Celebrating History with Solar Installs #MillionSolarStrong

Solar has hit the big time. We now have one million solar projects powering our country, and so Vote Solar, SEIA and many others are marking this moment in solar history with a week of news, social media and events. And it’s been awesome.

Vote Solar team celebrating #millionstrong

Solar supporters—including the women of our Oakland headquarters pictured above—have posted thousands of #MillionSolarStrong messages and photos to social media reaching a network of millions. Our partners have held press events, posted blogs and written articles (including this Huffington Post piece from our own Adam Browning) celebrating the milestone. Vote Solar and 85 organizations representing Americans from across the political spectrum and solar value chain joined forces to sign a Million Solar Strong Declaration. It’s signed by local and national solar companies, environmental groups and faith leaders, conservative and progressive groups. These are organizations that care about solar for very different reasons—because of what it means for climate, for our children, for social justice, for bill savings, or for their very jobs. But we are united in wanting to power our homes, businesses and communities with more homegrown sunshine.

So what does our million solar milestone really mean for our daily lives?

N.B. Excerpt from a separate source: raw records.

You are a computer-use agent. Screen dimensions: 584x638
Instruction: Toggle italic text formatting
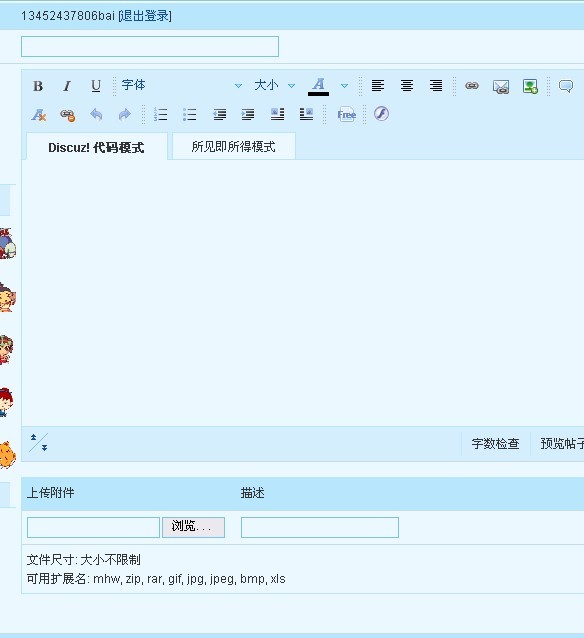point(67,86)
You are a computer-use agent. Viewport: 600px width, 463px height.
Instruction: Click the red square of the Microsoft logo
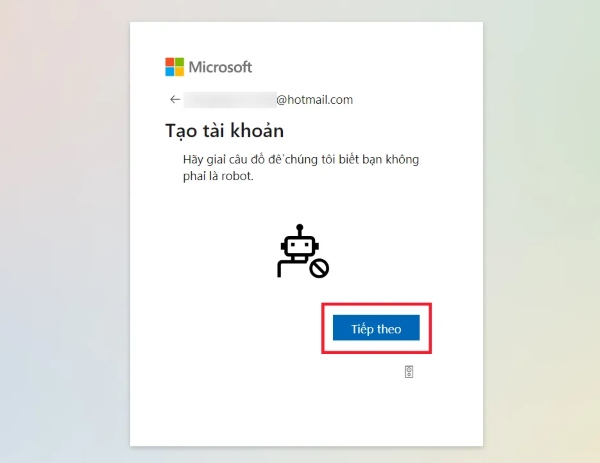[x=170, y=62]
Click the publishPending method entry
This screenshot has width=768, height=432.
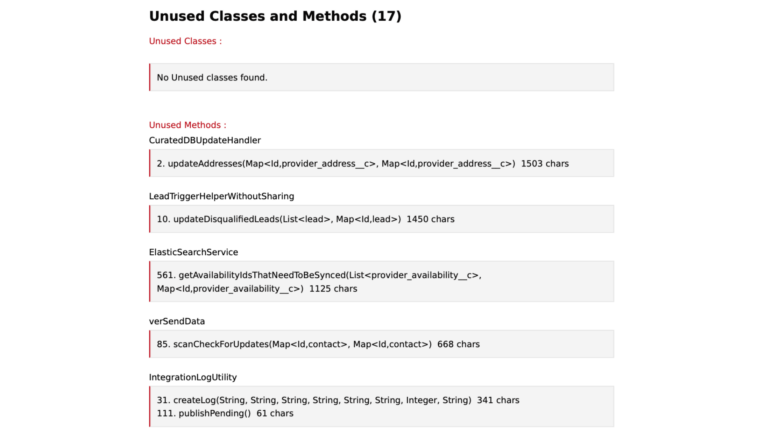pos(204,413)
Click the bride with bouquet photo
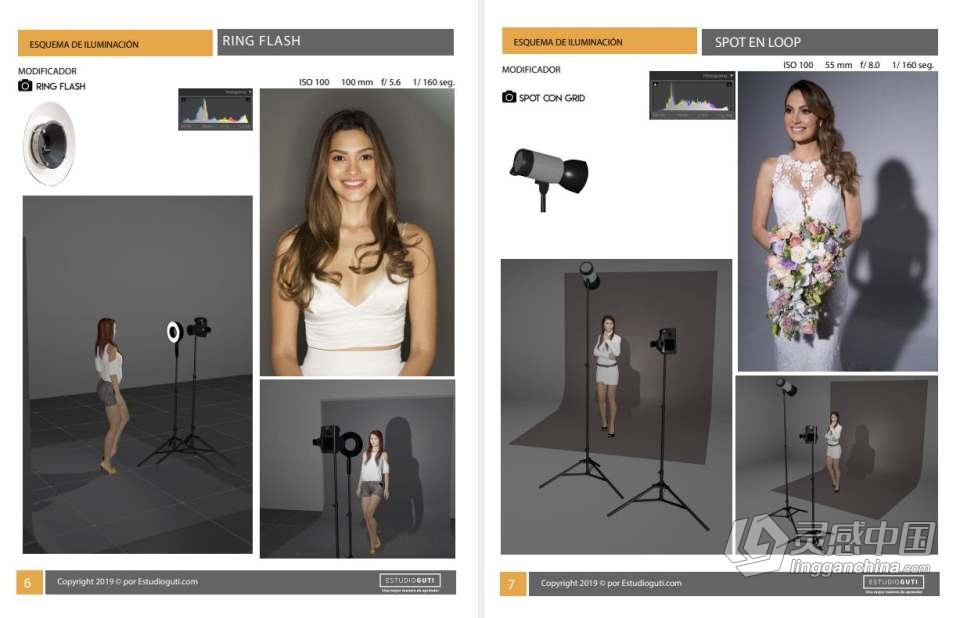 pos(838,222)
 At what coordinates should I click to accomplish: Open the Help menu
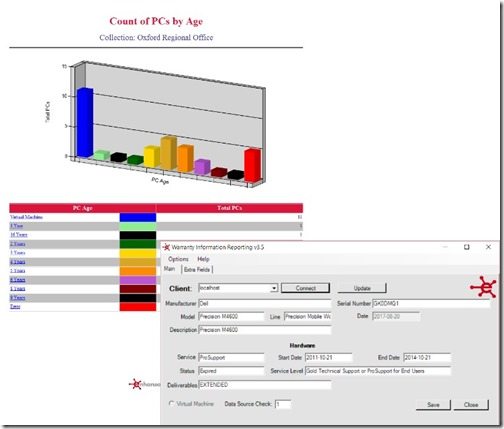(203, 259)
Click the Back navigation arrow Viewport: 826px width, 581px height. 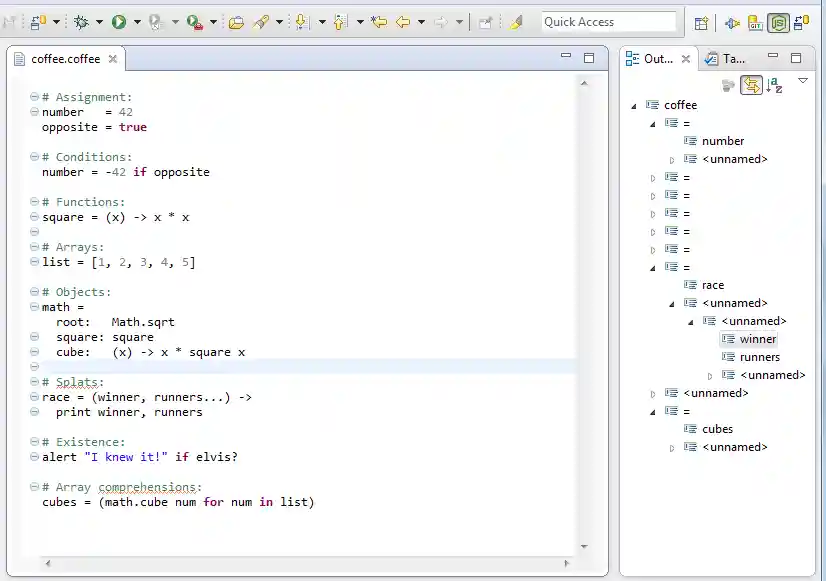click(403, 22)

It means consumer choice: For a century we have depended on a centralized, often monopoly-based energy system, but today, affordable solar and other clean technologies are putting power—literally—in the hands of people. Consumers want to lower their bills and choose where their power comes from in a way that the old model doesn’t allow, and today they can and do exercise that choice by going solar. It’s not just people: Walmart, Google, Apple, Ikea: some of the biggest names in business are now going big on solar because it’s good for their bottom line. That consumer desire for more energy options—for a more participatory energy system—is revealing itself in fights over the future of solar in states from Nevada to Florida. And we are optimistic that consumer choice will ultimately win the day.

It means healthier communities: That same monopoly energy system has polluted our planet and our neighborhoods for generations, especially in communities of color and low-income communities who can least afford it. A million solar installations harnessing pollution-free sunshine means clean air to breathe and progress toward maintaining a climate that supports life as we know it—for us and for our kids. And with policies focused on expanding low-income solar access, we can ensure that solar turns energy into a force of good in those same communities.

And it means economic opportunity wherever the sun shines… which is everywhere: Solar keeps energy dollars invested in our communities. It turns our rooftops and brown fields into sources of jobs and renewed private investment. It creates living wage jobs that can’t be outsourced and good careers for all education levels, helping us address our income inequality at the same time we are addressing environmental crisis. As we’ve approached this millionth solar milestone: solar has supported double-digit job growth for the past three years, far outpacing the general economy. In 2015, solar supported more than 200,000 U.S. jobs and $16.8 billion in investment.

For all of these reasons and plenty more—we are living in an exciting age for energy. We added more solar last year than new natural gas capacity. There have been times this year when California has gotten third of its power from the sun. We are powering one of the world’s largest economies with what used to be little more than a pipe dream. Even more exciting, it took 40 years to get to one million solar projects in the United States, but we are going to reach two million in less than two years. The dream of bringing solar to the mainstream is coming true before our very eyes.